SELECTED PASSAGE –

If one asks VoIP vendors about their biggest security risk, the obvious answer would be eavesdropping. It’s a breach in confidentiality of the communication and can cause huge business impact.

Unified Communication sniffer (UCSniff) is a next generation VoIP sniffing tool from VIPER Lab.  It can smoothly detect and sniff ongoing audio/video call sessions between the IP phones and store the media in wav, 264 files. It can also capture Voice mail pin codes and alter phone settings.

Considering eavesdropping as one of the biggest threats to VoIP networks, UCSniff can be extremely dangerous and every attacker would want to have it in his arsenal. . UCSniff supports automatic recording and saving of conversations using G.722, G.729, G.726, G.723 codec. Its latest version can intercept H.264 video traffic too. Though wireshark can also decode, store VoIP payload and create audio file out of it. It’s a tedious process if multiple calls get involved in the packet capture. UCSniff makes all this very simple.

These are some of the implications caused by tools like UCSniff.  But how do we prevent our network from it and mitigate the risk? This is what the post is all about…Defeating UCSniff The security measures explained here can also be used to defeat similar tools like VideoJak, Cain and Abel etc.

Before we delve into mitigation techniques, I would like to brief about UCSniff and its architecture. UCSniff is nothing but a strip down version of Ettercap with VoIP protocol dissectors. Ettercap is a well known multipurpose sniffer and logging utility for switched LAN’s. It is also used to implement MITM attacks in the networked environment. Ettercap has different graphical interfaces viz Text, Ncurses and GTK. UCSniff has removed Ncurses and GTK display interfaces along with most of the protocol dissectors and plugins.

So the key essence of UCSniff is ARP-Poisoning. It does the Man-In-The-Middle (MITM) attack using ARP Poisoning techniques of Ettercap and sniff/dumps the VoIP Calls. So, in order to defeat UCSniff, network admin needs to prevent his network from Arp-Poisoning attacks.

I am going to show you a few techniques that can be used to defeat UCSniff and similar tools based on Arp Poisoning.

I have a small VoIP Lab consisting of Cisco Catalyst 3560 series switch along with 4 VoIP phones. Two of them have video capabilities. All phones are registered with SIPXecs server – an open source IP PBX.

Let’s run the UCSniff without any ARP protection and see the impact on audio/video conversations.

Adjacent screen shot shows UCSniff   eavesdropping VoIP Audio/Video call using its Live Monitor feature; thereby dumping the audio/video in  respective .wav and .avi files.

Screen shot also demonstrates number of hosts enumerated by UCSniff.

Keep a note of this number, we will need it afterwards. We just saw how easily UCSniff can spy on our calls.

Before we do any security configurations on our Cisco 3560 switch, let me brief you about the security features which we will be using to prevent ARP attacks.

1. DHCP Snooping
2. Dynamic ARP Inspection (DAI)

DHCP Snooping:

DHCP snooping is a DHCP security feature that provides security by filtering untrusted DHCP messages and by building and maintaining a DHCP snooping binding table.

An untrusted message is one that is received from external network or outside the network or firewall and can cause traffic attacks within your network. DHCP snooping acts like a firewall between untrusted hosts and DHCP servers.

INFORMATION SHOWN –
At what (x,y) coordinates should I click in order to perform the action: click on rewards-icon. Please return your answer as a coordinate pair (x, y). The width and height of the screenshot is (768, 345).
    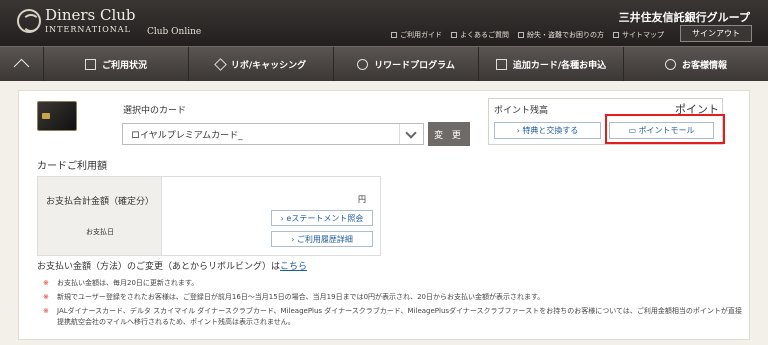
    Looking at the image, I should click on (363, 64).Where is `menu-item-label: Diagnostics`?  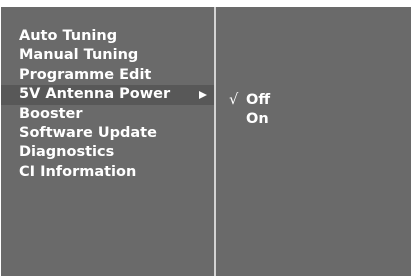
menu-item-label: Diagnostics is located at coordinates (67, 152).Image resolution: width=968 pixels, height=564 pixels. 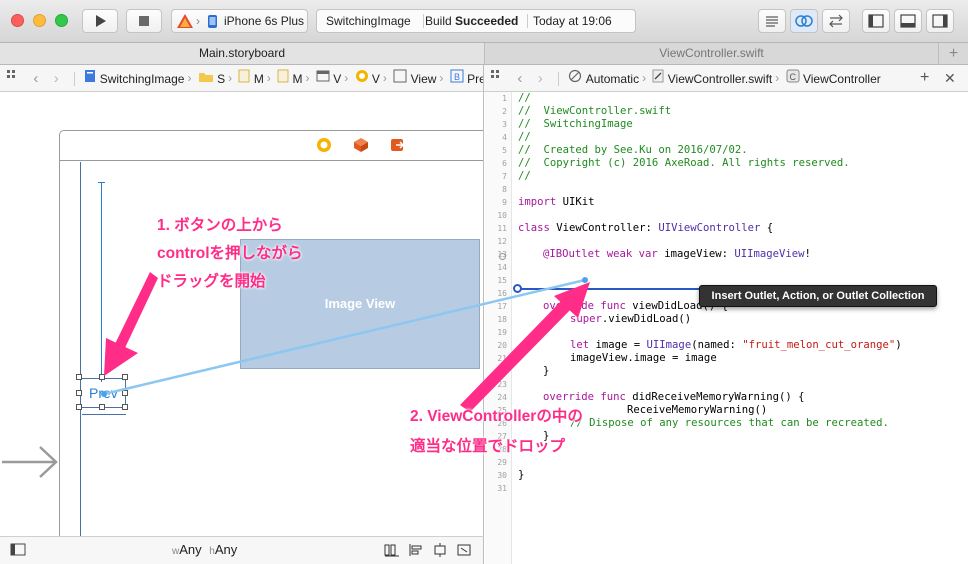 I want to click on outlet-connection-icon, so click(x=502, y=256).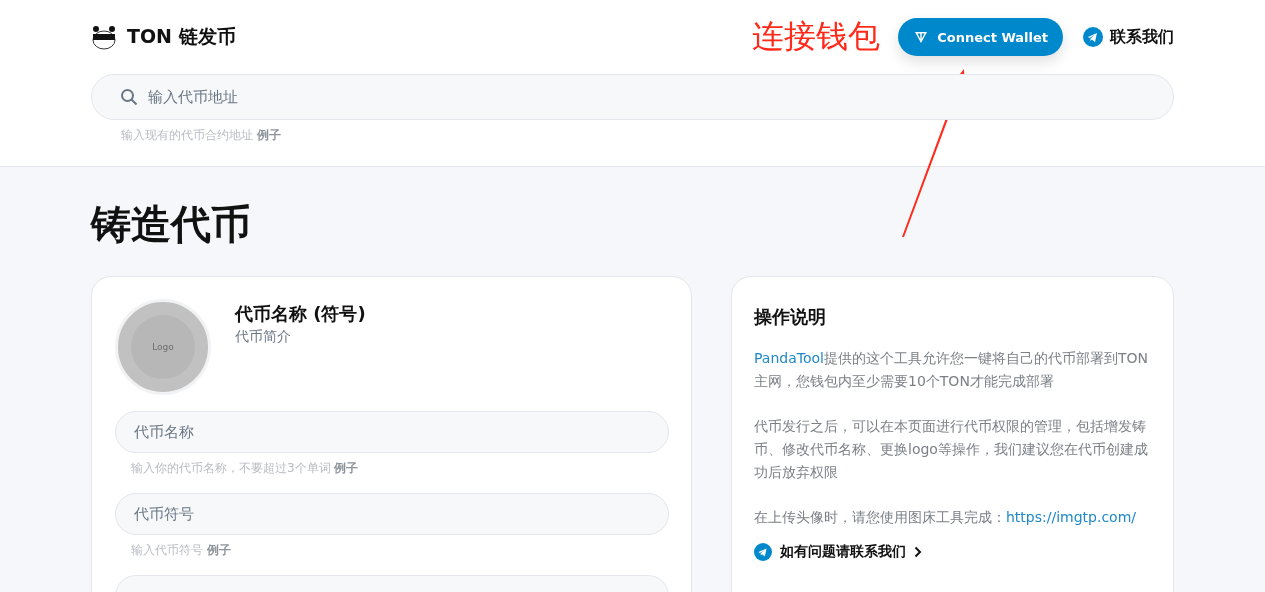 This screenshot has width=1265, height=592. Describe the element at coordinates (172, 224) in the screenshot. I see `page-title: 铸造代币` at that location.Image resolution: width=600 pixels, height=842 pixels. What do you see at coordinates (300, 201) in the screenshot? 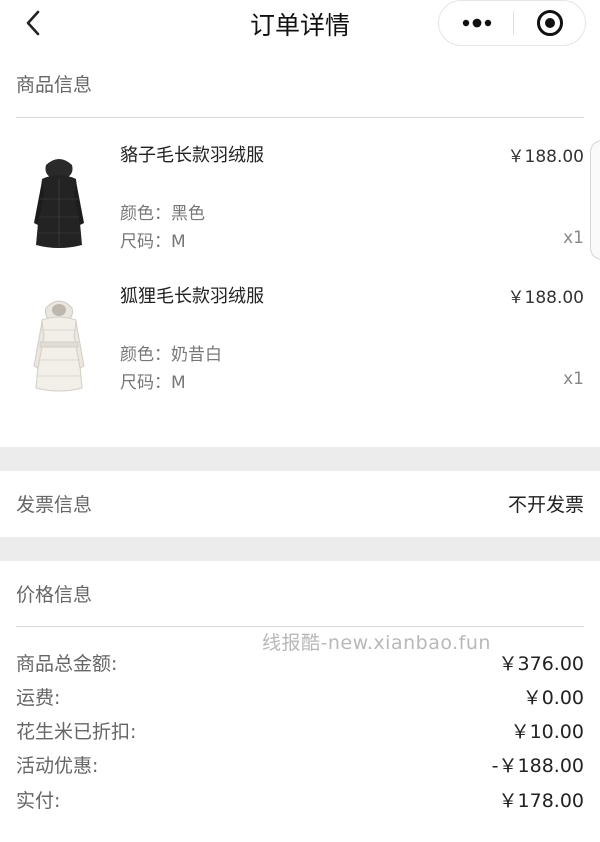
I see `product-item: 貉子毛长款羽绒服 ￥188.00 颜色：黑色 尺码：M x1` at bounding box center [300, 201]. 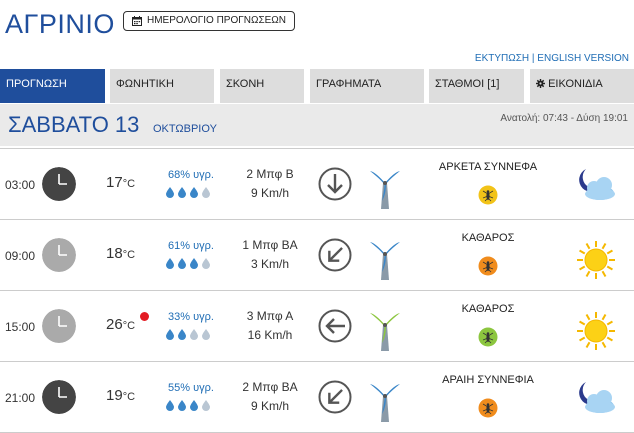 I want to click on tab-phonetic: ΦΩΝΗΤΙΚΗ, so click(x=162, y=86).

EXERCISES –
A: Duplicate the UCSniff post from "I am going to" to "on audio/video conversations.".
B: According to the UCSniff post, why must a network administrator prevent ARP poisoning in order to defeat UCSniff? Answer in one to three sentences.
C: List every codec that the UCSniff post names for UCSniff's automatic recording and saving of conversations.

SOLUTIONS TO EACH TASK –
A:
I am going to show you a few techniques that can be used to defeat UCSniff and similar tools based on Arp Poisoning.

I have a small VoIP Lab consisting of Cisco Catalyst 3560 series switch along with 4 VoIP phones. Two of them have video capabilities. All phones are registered with SIPXecs server – an open source IP PBX.

Let’s run the UCSniff without any ARP protection and see the impact on audio/video conversations.

B: ARP poisoning is the key essence of UCSniff. The tool performs its Man-In-The-Middle attack with Ettercap's ARP poisoning techniques and then sniffs and dumps the VoIP calls, so blocking ARP poisoning removes the basis of the attack.

C: G.722, G.729, G.726, G.723